La Biblia en un año: Génesis 33-35, Mateo 10:1-20

¿Quién nos separará del amor de Cristo?... –Romanos 8:35.


Nunca olvidaré a Jaujau, un perrito de trapo que Randy, uno de mis hijos, adoptó cuando era niño. Jaujau era la posesión más querida de Randy. Tenía otros juguetes que habían costado mucho más, pero ninguno era tan amado.

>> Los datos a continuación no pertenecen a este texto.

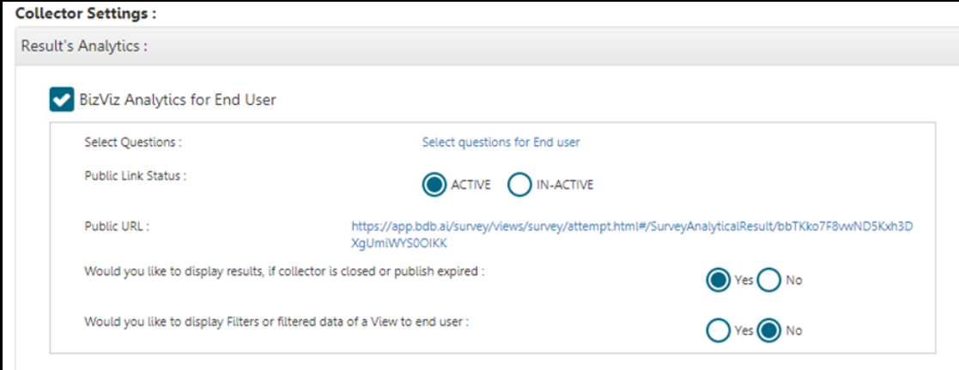Image resolution: width=959 pixels, height=370 pixels.
Task: Click the Select Questions field label
Action: (x=133, y=143)
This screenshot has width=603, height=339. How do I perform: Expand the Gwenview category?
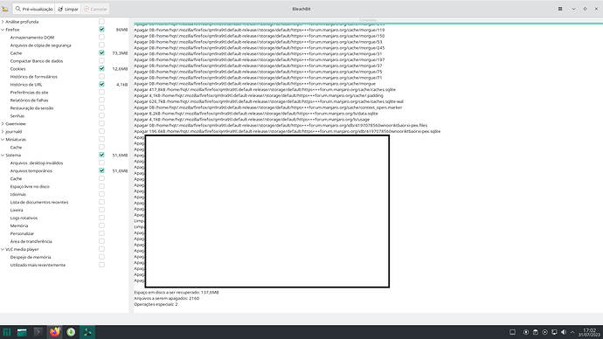pos(3,124)
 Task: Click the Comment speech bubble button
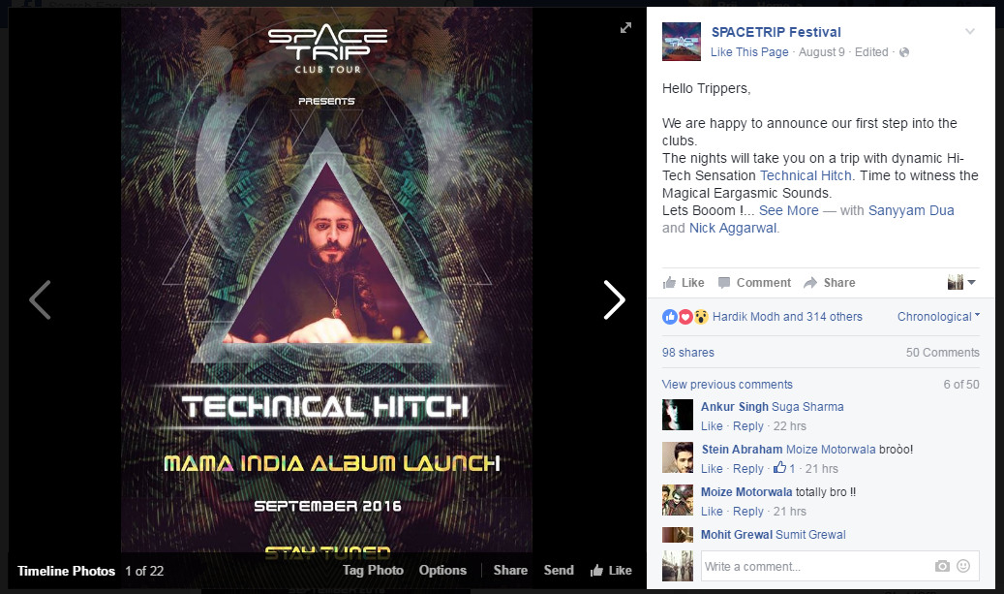[754, 283]
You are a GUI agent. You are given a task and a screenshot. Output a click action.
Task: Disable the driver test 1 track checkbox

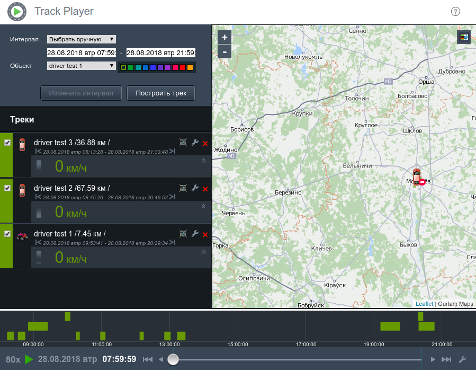[x=7, y=234]
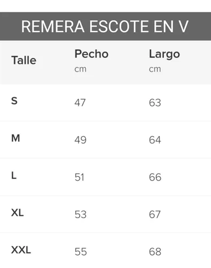This screenshot has width=211, height=268.
Task: Click the Pecho value 47
Action: 80,102
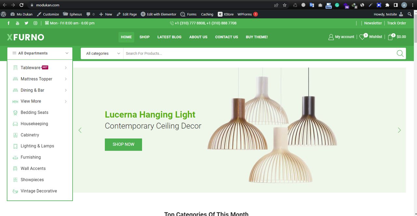417x216 pixels.
Task: Collapse the All Departments menu
Action: [x=40, y=53]
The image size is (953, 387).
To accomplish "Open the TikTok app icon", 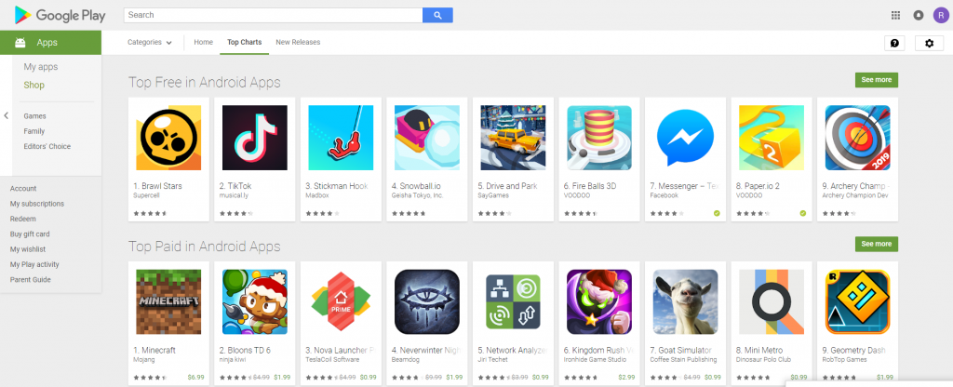I will pyautogui.click(x=255, y=138).

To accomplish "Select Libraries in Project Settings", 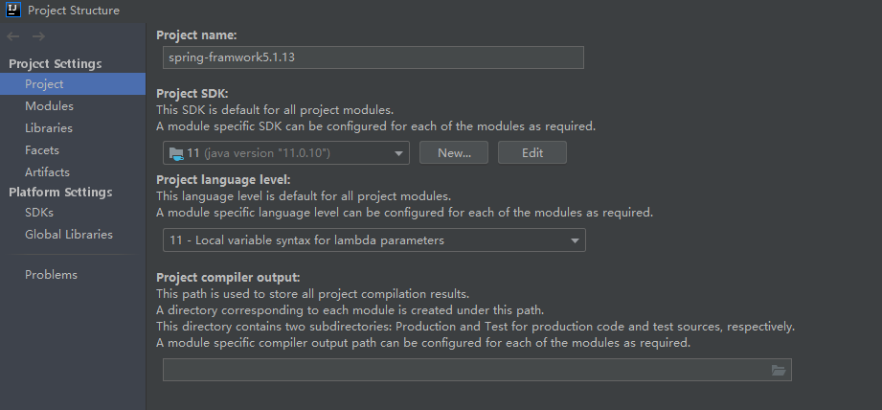I will coord(49,128).
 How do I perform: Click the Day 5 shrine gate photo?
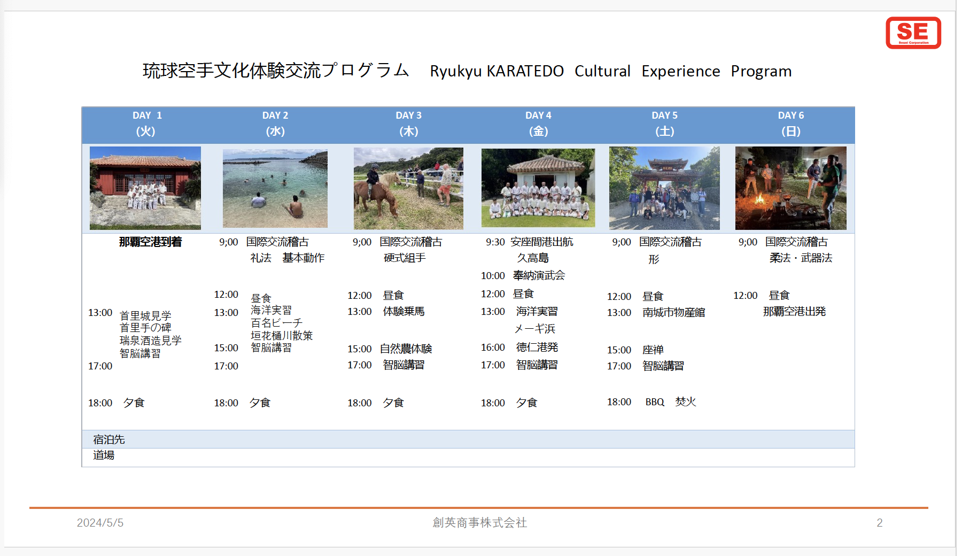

A Jaujau lo abrazaban y lo arrastraban a todas partes, y con el tiempo llegó a ensuciarse increíblemente. Limpiarlo era un grave problema porque no podíamos separar a Jaujau del muchacho. Lavar al perrito empeoró las cosas: todo el relleno de Jaujau se salió. Al final no era más que una bola de trapos raídos y sucios. ¡Pero cuánto lo querían!

Nosotros somos los «perritos de trapo» de Dios. Aunque el pecado nos ha dañado y ensuciado, Él nos quiere sin medida. Cuando ponemos nuestra fe en Cristo como Salvador, Él nos mira a ti y a mí y dice: «¡Eres mío!» Dios nos ama y nunca nos va a dejar (Romanos 8:35-39).

Esa perspectiva nos puede dar una paz y una confianza increíbles en la vida. No tenemos que ir aprisa por la vida buscando siempre la aprobación de aquellos que nos rodean. Y no tenemos que probarle nada a Dios, porque no nos queda nada por probar. Nos envuelve su amor incansable, implacable, infinito y eterno. –DHR

NO HAY GOZO MAYOR QUE SABER QUE DIOS NOS AMA.